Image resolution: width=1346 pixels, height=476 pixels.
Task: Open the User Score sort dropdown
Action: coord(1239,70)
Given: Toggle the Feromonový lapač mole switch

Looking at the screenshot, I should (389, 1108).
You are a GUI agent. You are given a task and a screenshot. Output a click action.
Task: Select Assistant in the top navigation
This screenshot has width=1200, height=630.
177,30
• • • • •
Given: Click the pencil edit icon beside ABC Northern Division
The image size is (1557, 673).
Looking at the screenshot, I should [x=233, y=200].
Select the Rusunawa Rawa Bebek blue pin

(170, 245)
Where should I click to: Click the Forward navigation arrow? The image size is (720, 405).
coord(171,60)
• • • • •
Problem description.
Retype the part of the rows that opens with the line containing "Where should I" and closes with the line containing "coord(171,60)", exactly as those lines appear.

Solution for this task.
Where should I click to: Click the Forward navigation arrow? The image size is (720, 405).
coord(171,60)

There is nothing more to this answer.